As he faced death, Schwartz offered lessons in life
Among Schwartz' regrets during his conversations with Albom was how young people grasped onto what he called "the major cultural values, like money status and power ... and then you find out it's not a good life. It's too empty. There's no real substantial meaning but by that time it's too late."
What stunned Albom during his Tuesday visits was how others who came to cheer up Schwartz often left his office an hour later in tears because Schwartz turned the tables on them and asked them about their problems — their love life, divorce or job.
"'I don't understand — you're the one who's dying, why don't you accept their sympathy? Why are you spending time advising people on THEIR lives,' " Albom recalled. "And he said, 'Mitch, why would I ever take from people like that? Taking just makes me feel like I'm dying. Giving makes me feel like I'm living.' "
That's when the trajectory of Albom's life started to change from someone he described as a "self-absorbed 100-hour-a-week journalist to someone asked to speak at funerals and hospice groups."
Albom said that line from Morrie — that giving makes you feel more alive than taking — was the beginning of his philanthropic work.
Schwartz' final request
Today, Albom still writes sports columns and does a daily radio show, but his passion is the work he does with an umbrella charity organization in Detroit and the monthly visits he makes to the orphanage he runs in Haiti.
"We have 60-plus kids," he said. "Many of them come up here. I have one with me right now, a 7-month-old. I'm changing diapers in my 60s."

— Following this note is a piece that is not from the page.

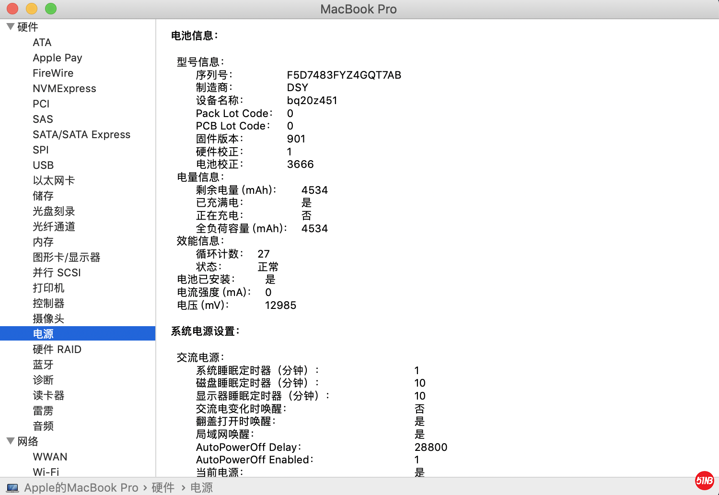The width and height of the screenshot is (719, 495).
Task: Collapse the 网络 section in sidebar
Action: click(11, 441)
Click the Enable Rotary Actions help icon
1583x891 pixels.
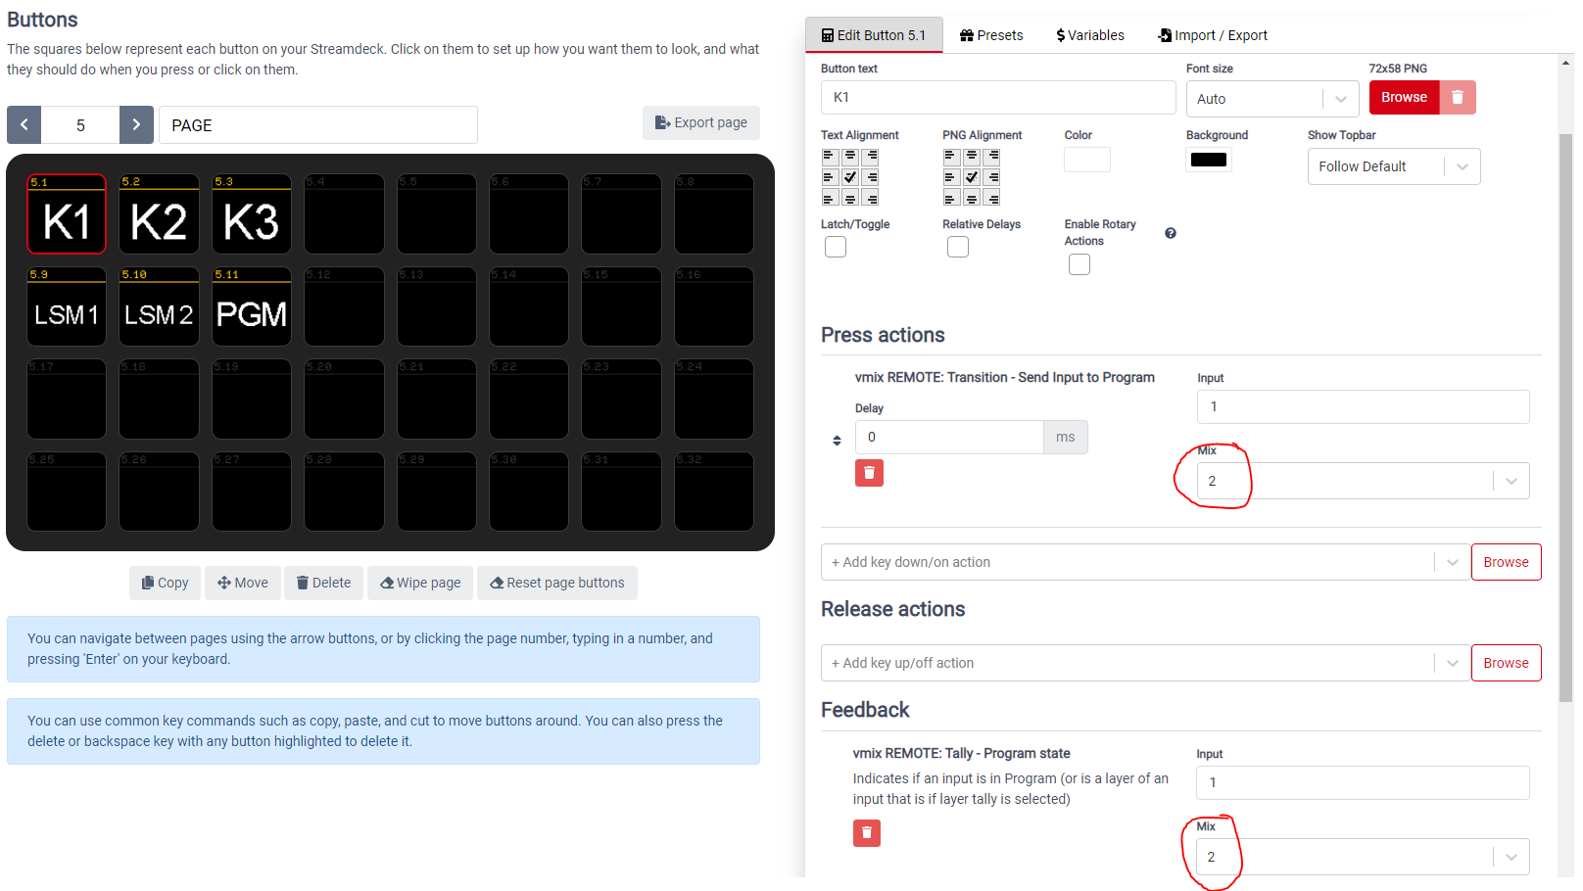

When the baby had arrived at the orphanage, Nadie was suffering from severe malnutrition, so Albom brought her to Michigan where he hopes he and others who are helping can nurse her back to health in three months and return her to Port-Au-Prince.
The last Tuesday Albom visited Schwartz ended up being days before the professor's death in November 1995. Schwartz asked his student to visit his grave, have a sandwich and bring a blanket.
"He wanted me to talk to him at his grave. And I said, 'You want me to sit at your tombstone and talk to the air like a crazy person?' And he said, yes, just like we're talking now," Albom said.
"'Well, Morrie it's not going to be like we're talking now because let's face it you won't be able to talk back,' " he recalled. "And he looked at me as if I were being very naive. And he said, 'Mitch, I'll make a deal after I'm dead. You talk, I'll listen.' "
Then as now, Albom talks and Schwartz listens.
And as the last four words of Tuesdays with Morrie say: The teaching goes on.